Gestellte Aufgabe A: Bitte bearbeite in den Datensätzen die Zeilen von derjenigen mit „The height and width of the screenshot is (456, 693).“ bis zum Ende der Datensätze, beide eingeschlossen: Ersetze „time axis“ durch „timeline“ und gib nur diese Zeilen sonst unverändert und ohne die Bilder wieder.

◆ ◆ ◆ ◆

An welchen Stellen können sich die Bürgerinnen und Bürger beteiligen?

Partizipation im Planungsprozess ist in den letzten Jahren nicht nur gewollt, sondern von den Menschen auch wirklich eingefordert worden. Im Zuge der Stadtentwicklungspläne für die BUGA wurde ein Leitfaden für Bürgerbeteiligung in Rostock entwickelt und es hat sich auch ein Beteiligungsbeirat gebildet. Der bringt sich jetzt bei jedem größeren Vorhaben in der Stadt mit ein – aktuell beispielsweise bei der Erarbeitung eines Kulturentwicklungsplanes.

Zudem haben wir sehr aktive Stadtteile und Begegnungszentren, die auch Bürgerinnen und Bürger mobilisieren. Je nach Thema ist die Beteiligungsintensität dann unterschiedlich hoch. Gerade Schulbau und Sanierung sind attraktive Themen, genauso wie Spiel- und Sportplätze. 

Wirtschaft und Klimaschutz zusammen denken

Kommen wir noch einmal den Klimaschutz zurück. Wie gelingt es Ihnen, diesen mit wirtschaftlichen Interessen in Einklang zu bringen?

Die Frage nach Wirtschaftlichkeit und als Wertschöpfung ist in Rostock ein großes Thema. Beides hängt auch eng miteinander zusammen: Um Unternehmen anzusiedeln, die eine starke lokale Wirtschaft ermöglichen, brauchen wir eine attraktive Stadt und gute Rahmenbedingungen. Dazu gehört auch Klimaschutz. Und der kostet Geld. Lange Prozesse übrigens auch.

◆ ◆ ◆ ◆

Gestellte Aufgabe B: Warum gehört laut Lesetext Klimaschutz zu den Voraussetzungen für eine starke Wirtschaft in Rostock?

Eingabe:
◆ ◆ ◆ ◆

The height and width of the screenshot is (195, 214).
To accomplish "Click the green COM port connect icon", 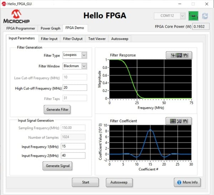I will tap(194, 16).
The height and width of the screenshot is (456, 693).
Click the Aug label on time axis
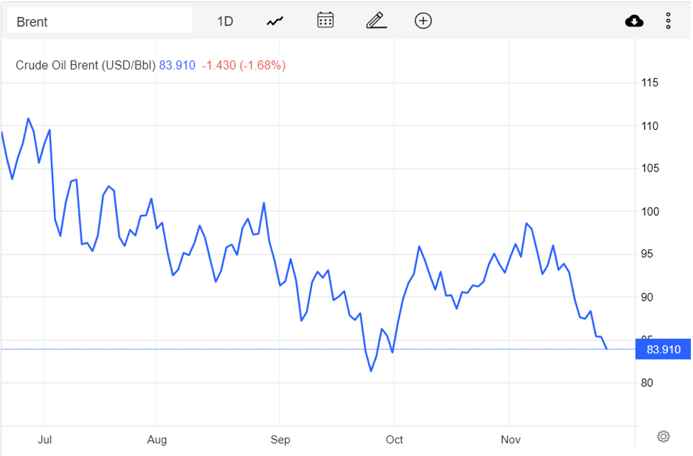[x=157, y=440]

◆ ◆ ◆ ◆

Vollständige Ausgabe A:
The height and width of the screenshot is (456, 693).
Click the Aug label on timeline
[x=157, y=440]

Vollständige Ausgabe B: Um Unternehmen anzusiedeln, die eine starke lokale Wirtschaft ermöglichen, braucht Rostock eine attraktive Stadt und gute Rahmenbedingungen. Dazu gehört auch Klimaschutz.